• **Task description**
Your answer must be the exact lines below, starting with the line with "You are a computer-use agent." and going on through the line with "Given: Click the m³ unit value in YAML", both included, with no pictures.

• **Input for this task**
-.-.-
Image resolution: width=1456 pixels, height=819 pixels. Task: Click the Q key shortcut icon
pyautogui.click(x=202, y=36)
-.-.-
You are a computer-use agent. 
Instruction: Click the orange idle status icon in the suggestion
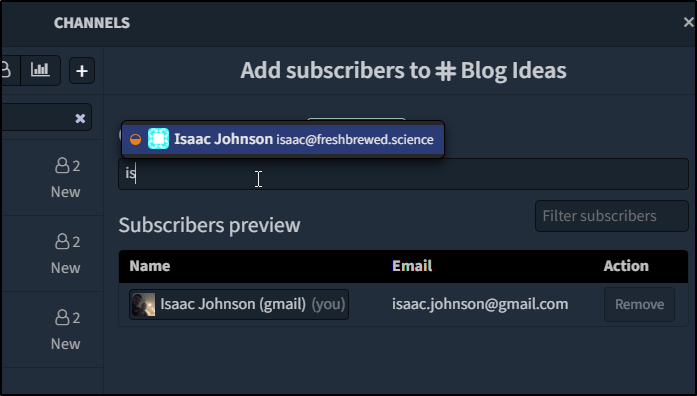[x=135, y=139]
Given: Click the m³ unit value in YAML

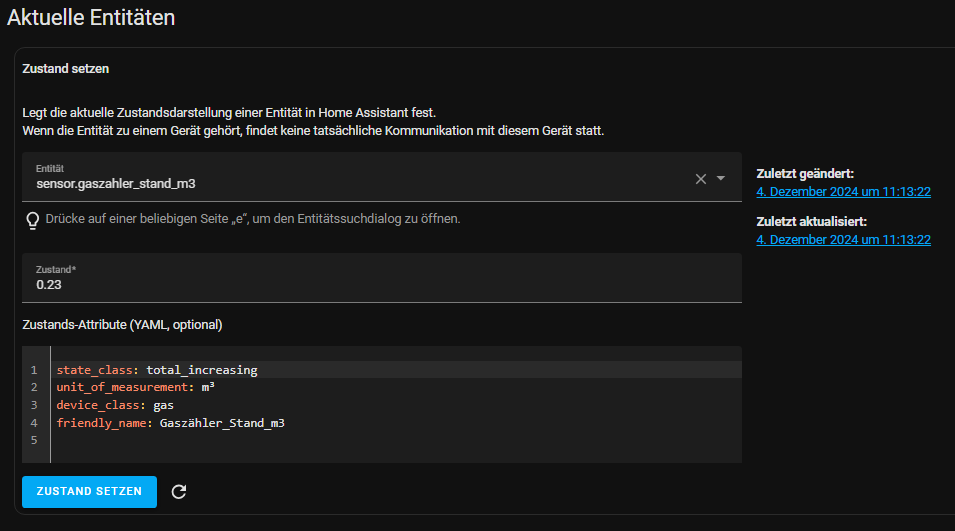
-.-.-
• **The completed task**
You are a computer-use agent. 
Instruction: Click the orange idle status icon in the suggestion
[x=135, y=139]
Given: Click the m³ unit value in YAML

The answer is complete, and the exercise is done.